图1 a和b为A、B 2组大鼠大脑缺血半暗带HE染色(×400倍),与A组(假手术组)比较,B组(MCAO组)有明显的缺血再灌注损伤,表现为细胞肿胀,细胞溶解坏死;c和d为A、B 2组大鼠大脑缺血半暗带LPA1免疫荧光染色(×400倍);e和f为A、B 2组大鼠大脑皮层半暗带Neun免疫荧光染色(×400倍);经过图像融合得到g和h(×400倍),LPA1蛋白在B组大鼠脑缺血半暗带神经元上的表达水平较A组大鼠相应部位明显增高

2.2 C、D 2组TTC染色情况

如图2，C组(MCAO+溶剂组)和D组(MCAO+LPA1拮抗剂组)脑片均可见苍白失染的脑梗死区，而非缺血区脑组织被染成红色。与C组(MCAO+溶剂组)比较，D组(MCAO+LPA1拮抗剂组)脑梗死面积明显增大(P<0.05)。
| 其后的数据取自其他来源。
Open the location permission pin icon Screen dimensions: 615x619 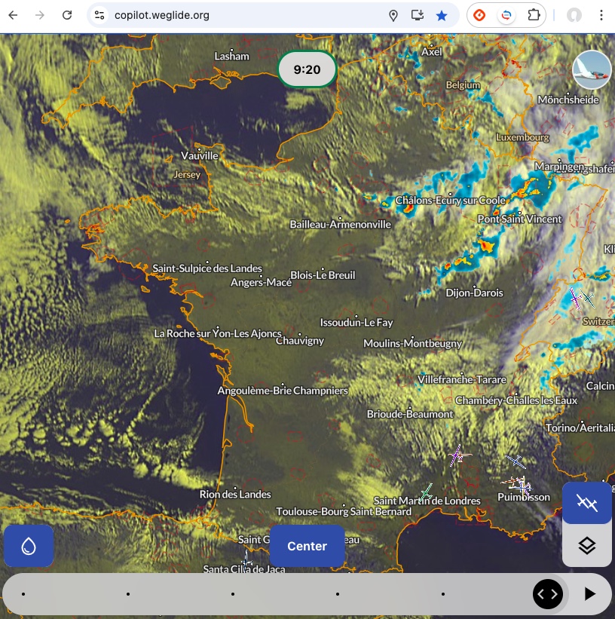click(x=393, y=15)
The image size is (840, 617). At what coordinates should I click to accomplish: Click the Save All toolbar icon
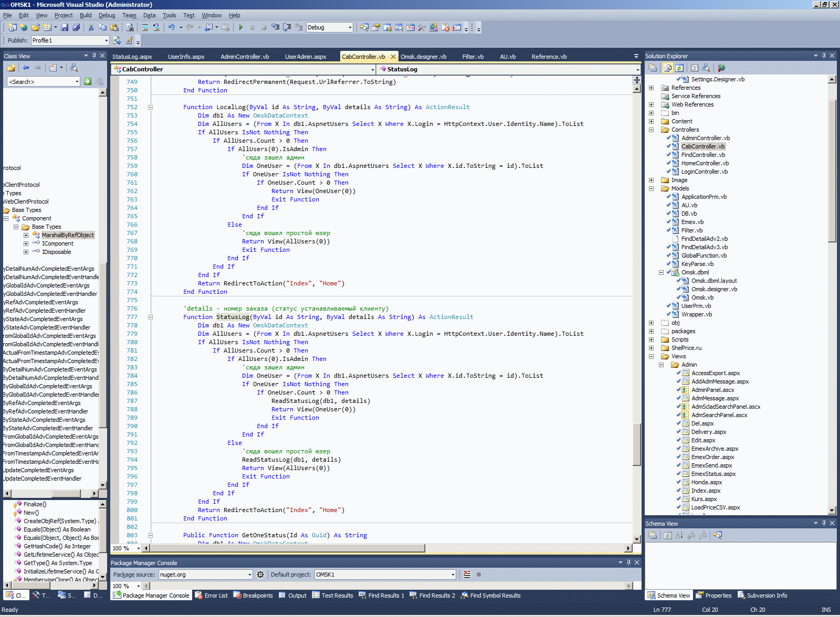coord(76,27)
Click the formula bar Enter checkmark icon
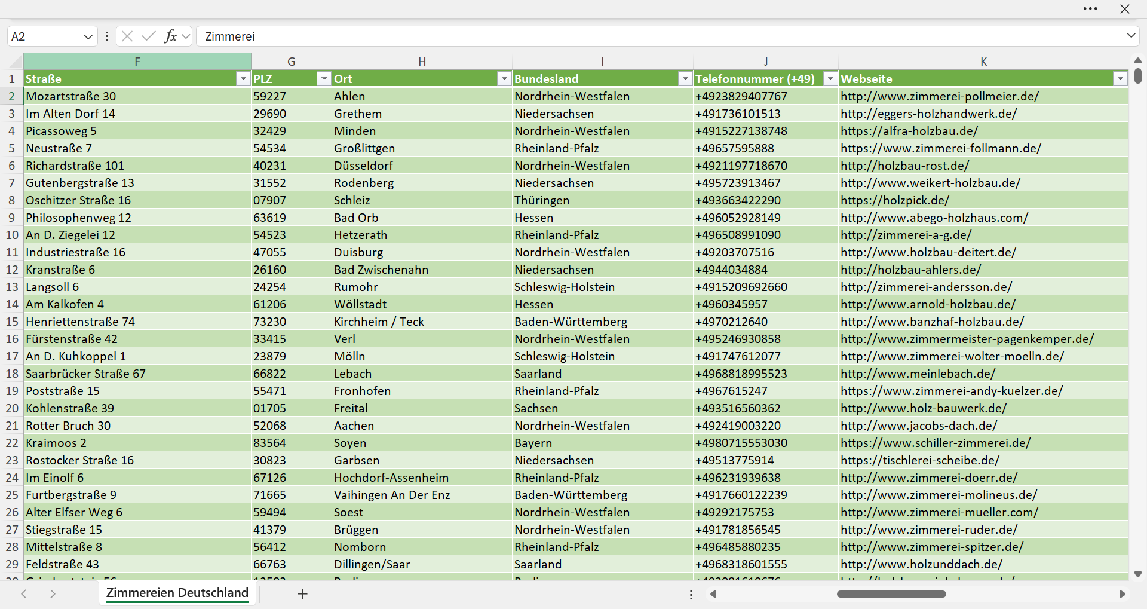The image size is (1147, 609). pos(149,36)
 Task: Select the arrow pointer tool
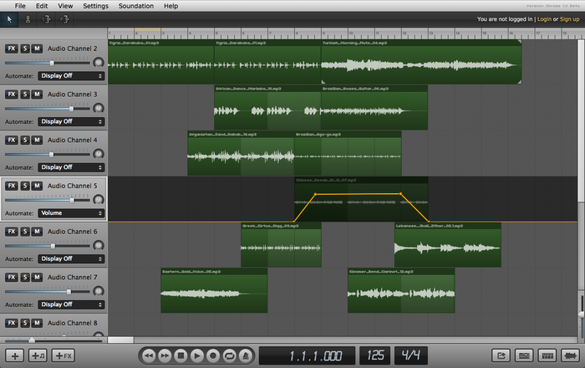click(9, 19)
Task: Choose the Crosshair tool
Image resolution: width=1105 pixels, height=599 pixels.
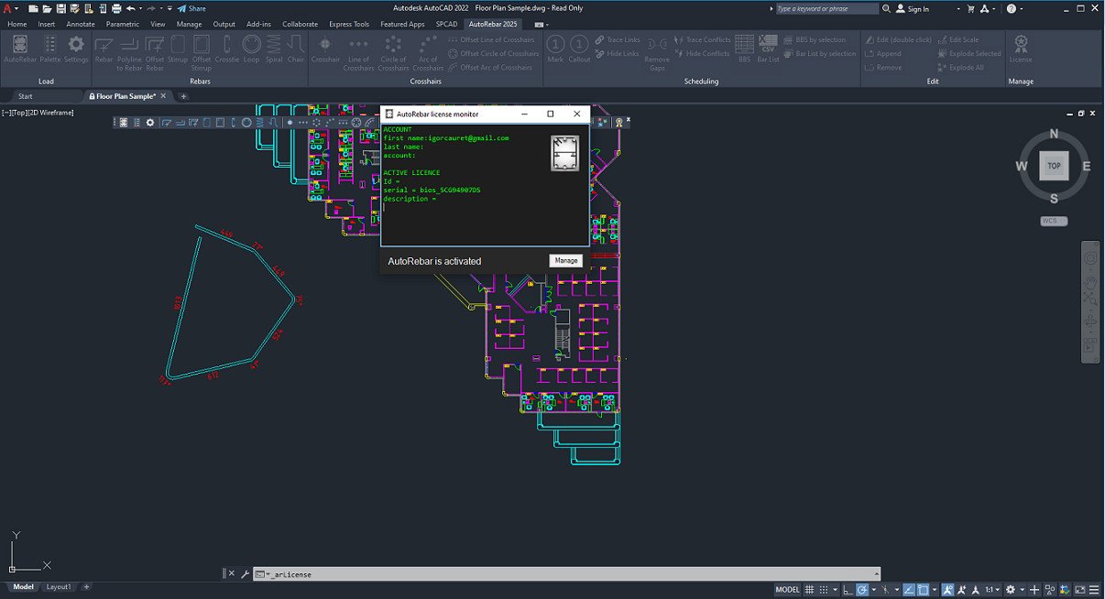Action: coord(325,49)
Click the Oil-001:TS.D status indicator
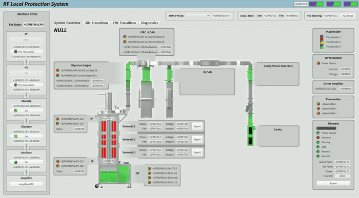The image size is (359, 198). [149, 168]
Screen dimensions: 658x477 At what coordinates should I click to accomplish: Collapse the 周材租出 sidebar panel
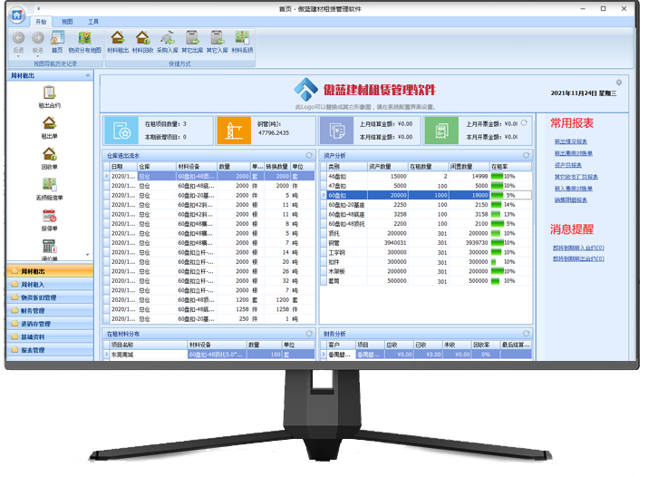coord(88,76)
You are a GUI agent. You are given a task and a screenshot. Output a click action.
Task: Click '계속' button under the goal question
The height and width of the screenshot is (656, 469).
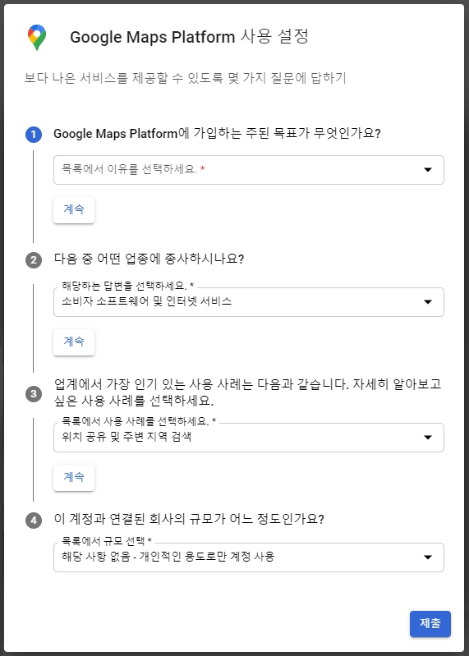tap(74, 209)
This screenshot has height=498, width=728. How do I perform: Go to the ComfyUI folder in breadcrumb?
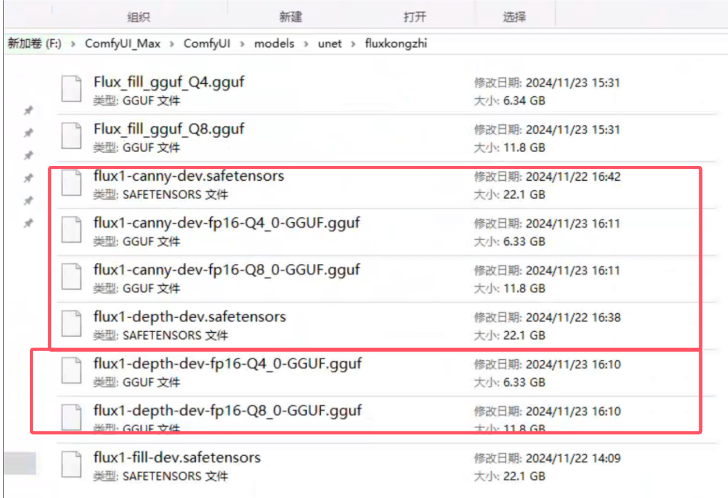(207, 44)
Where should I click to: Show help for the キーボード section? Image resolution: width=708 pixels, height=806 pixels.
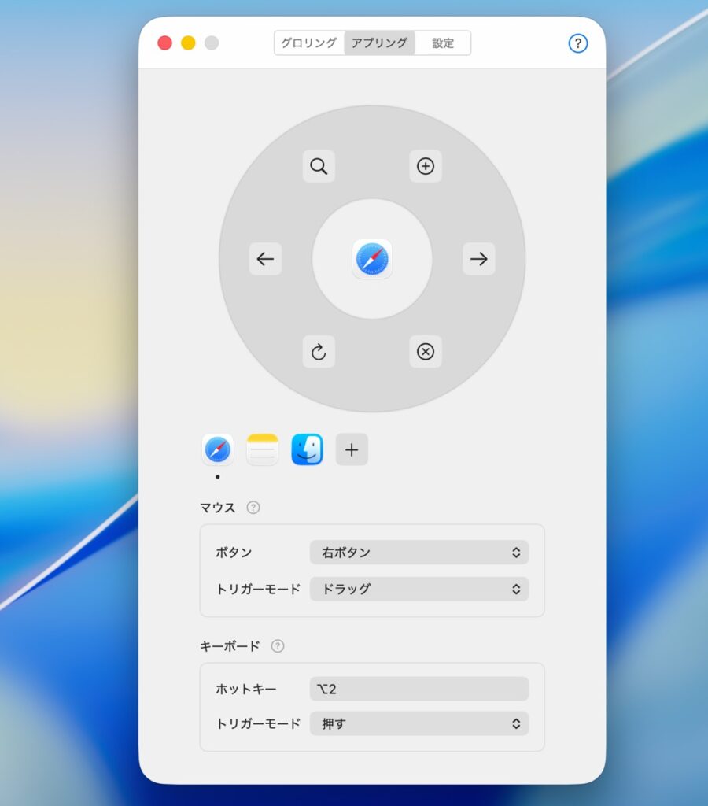[278, 646]
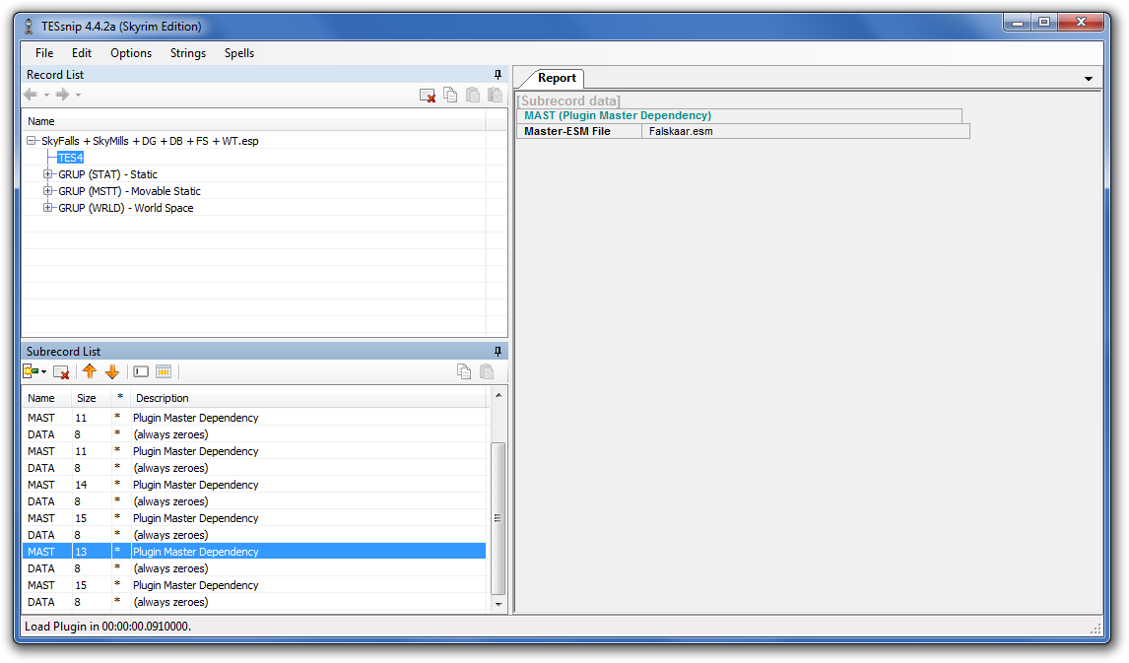Toggle the Subrecord List pin
The width and height of the screenshot is (1129, 663).
(498, 352)
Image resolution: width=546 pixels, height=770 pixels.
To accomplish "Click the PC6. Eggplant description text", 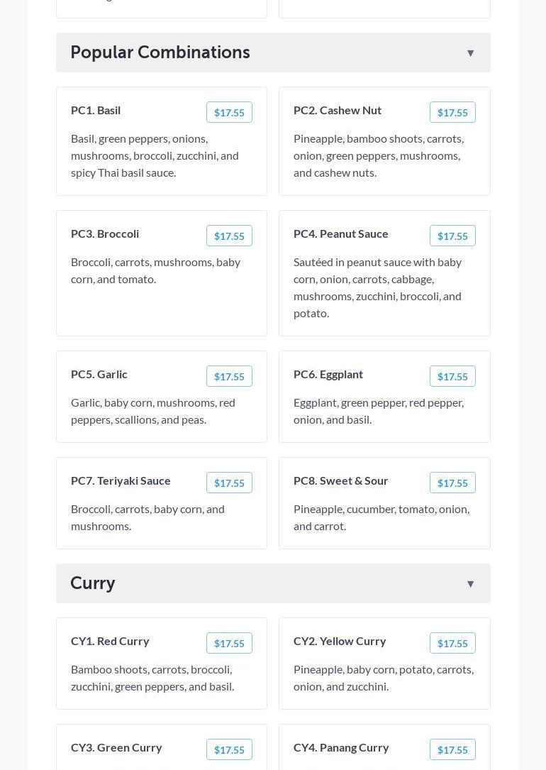I will 379,411.
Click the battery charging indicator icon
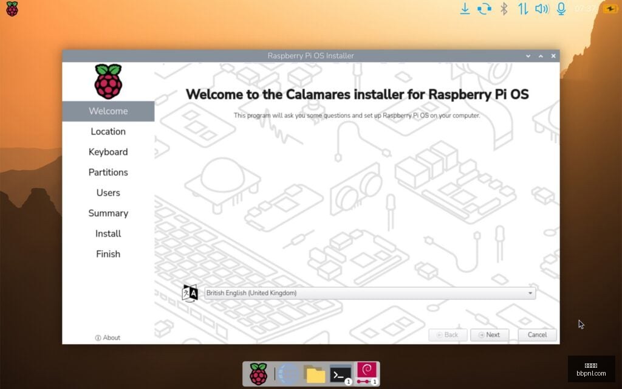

图2 C组和D组脑片均可见苍白失染的脑梗死区,而非缺血区脑组织被染成红色 与C组(MCAO+溶剂组)比较,D组(MCAO+LPA1拮抗剂组)脑梗死面积明显增大*P<0.05

2.3 C、D 2组大鼠皮层缺血半暗带HE染色及Caspase-3的表达水平

HE染色显示，与C组(MCAO+溶剂组)比较，D组(MCAO+溶剂组)细胞肿胀更加明显，胞浆空泡区增大，细胞核固缩更加严重，细胞间隙增宽更明显；免疫组织化学染色显示，C组(MCAO+溶剂组)和D组(MCAO+溶剂组)大鼠脑缺血半暗带细胞胞浆和胞核中均可见染成棕色或棕褐色的物质(即Caspase-3)。与C组(MCAO+溶剂组)比较，D组(MCAO+溶剂组)脑缺血半暗带Caspase-3蛋白水平明显增高(图3)。

2.4 Western blot检测大鼠大脑皮层组织各分子的表达水平

与C组(MCAO+溶剂组)比较，D组(MCAO+LPA1拮抗剂组)大鼠脑健侧、半暗带、缺血核心区Caspase-3蛋白表达水平均显著升高(P<0.05)(图4)，p-Akt蛋白表达水平均明显降低(P<0.05)(图5)。

3 讨 论

本研究是在本课题组长期的工作基础之上进一步探讨LPA1的表达对大鼠局灶性缺血再灌注后神经元凋亡的影响，前期研究表明MCAO大鼠梗死区LPA1的mRNA表达水平明显高于假手术组。本研究通过免疫荧光验证了MCAO大鼠脑缺血半暗带LPA1蛋白水平明显高于对照组。另外，在应用LPA1受体拮抗剂后大鼠脑梗死面积较对照组明显增大，且凋亡蛋白Caspase-3蛋白水平明显增高；同时发现p-Akt蛋白水平明显降低，提示LPA1可能通过Akt信号通路发挥保护作用。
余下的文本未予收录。